One of the most fascinating illusions human perception is prone to is that of colour constancy. The astounding effect of this illusion is most clearly seen in this powerful illustration created by R. Beau Lotto. The blue tiles on the left and the yellow tiles on the right are both represented by the same neutral grey, but are perceived as completely different local colours within different colour spaces. This is the effect of our brain working to maintain consistent local colours of objects regardless of changing lighting conditions. Whilst this has significant advantages for survival and in our day to day lives, this illusion wreaks havoc on our ability to see the true colour of what we perceive and make accurate judgements on what colour to mix when working to make believable representational paintings.
Students often make the mistake of relying too much on their idea of the inherent or ‘local’ colour of an object. The local colour of an object is the colour seen in a perfectly balanced white light, such as the light of a fully overcast day. Thinking in this way can lead us into trouble as the perceived colour is always heavily affected by the character of the light source: a red object may present a purple colour in the lights if lit by a sufficiently cool light source or orange if lit by something warm.

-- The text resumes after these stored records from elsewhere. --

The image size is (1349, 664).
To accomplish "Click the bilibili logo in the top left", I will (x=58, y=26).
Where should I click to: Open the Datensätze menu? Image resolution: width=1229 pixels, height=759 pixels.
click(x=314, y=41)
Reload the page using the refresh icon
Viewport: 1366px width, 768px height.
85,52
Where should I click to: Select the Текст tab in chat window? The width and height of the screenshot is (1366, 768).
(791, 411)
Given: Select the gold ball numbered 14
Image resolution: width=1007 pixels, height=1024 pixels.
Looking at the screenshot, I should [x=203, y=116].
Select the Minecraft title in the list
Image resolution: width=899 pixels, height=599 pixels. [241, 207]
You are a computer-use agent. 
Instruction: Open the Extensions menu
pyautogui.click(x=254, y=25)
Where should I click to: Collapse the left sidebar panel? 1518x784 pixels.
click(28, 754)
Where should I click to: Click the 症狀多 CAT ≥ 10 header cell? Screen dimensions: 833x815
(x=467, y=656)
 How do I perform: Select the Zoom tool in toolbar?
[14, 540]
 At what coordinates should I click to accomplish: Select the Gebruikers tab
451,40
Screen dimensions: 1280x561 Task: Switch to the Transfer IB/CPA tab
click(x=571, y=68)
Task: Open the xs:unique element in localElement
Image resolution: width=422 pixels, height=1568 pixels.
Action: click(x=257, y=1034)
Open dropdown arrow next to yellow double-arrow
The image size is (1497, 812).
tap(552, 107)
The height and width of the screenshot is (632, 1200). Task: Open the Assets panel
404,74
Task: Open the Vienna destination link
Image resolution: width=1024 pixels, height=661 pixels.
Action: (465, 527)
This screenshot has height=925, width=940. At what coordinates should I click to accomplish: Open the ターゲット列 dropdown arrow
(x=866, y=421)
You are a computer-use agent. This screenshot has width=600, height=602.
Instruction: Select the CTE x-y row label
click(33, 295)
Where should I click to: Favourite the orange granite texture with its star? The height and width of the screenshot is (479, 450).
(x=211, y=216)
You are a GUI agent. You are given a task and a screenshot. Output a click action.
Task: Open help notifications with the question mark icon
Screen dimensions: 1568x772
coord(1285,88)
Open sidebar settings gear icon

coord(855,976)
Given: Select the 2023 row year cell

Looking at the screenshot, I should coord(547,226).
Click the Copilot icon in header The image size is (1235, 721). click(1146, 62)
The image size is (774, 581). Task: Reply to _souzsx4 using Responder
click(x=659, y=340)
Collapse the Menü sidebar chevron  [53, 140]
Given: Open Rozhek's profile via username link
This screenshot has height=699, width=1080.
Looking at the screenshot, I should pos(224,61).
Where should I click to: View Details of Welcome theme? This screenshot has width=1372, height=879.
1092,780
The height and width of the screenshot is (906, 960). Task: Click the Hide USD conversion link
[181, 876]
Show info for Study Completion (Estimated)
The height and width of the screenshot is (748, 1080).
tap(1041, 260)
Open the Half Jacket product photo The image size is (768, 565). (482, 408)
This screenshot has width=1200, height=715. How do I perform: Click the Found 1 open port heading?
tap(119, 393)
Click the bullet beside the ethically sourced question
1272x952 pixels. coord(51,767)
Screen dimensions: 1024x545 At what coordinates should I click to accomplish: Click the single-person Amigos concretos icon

To combat this phenomenon, LARA students are encouraged to focus on ‘painting the light’ of their subject rather than focusing on the ‘colour’ of the objects themselves. Colour choices must be made within their proper context.
Nowhere was this idea of ‘painting the light’ more thoroughly explored than in Claude Monet’s series of Haystack paintings. Completed between the years 1888 and 1891, Monet explores an extraordinary range of light effects on the most humble of subjects. Students would do well to study the enormous range of hues and saturations that Monet recorded so delicately from the same subject. For him every new painting was a new puzzle to be solved, nothing was assumed. This is the attitude we should always take when approaching a new painting.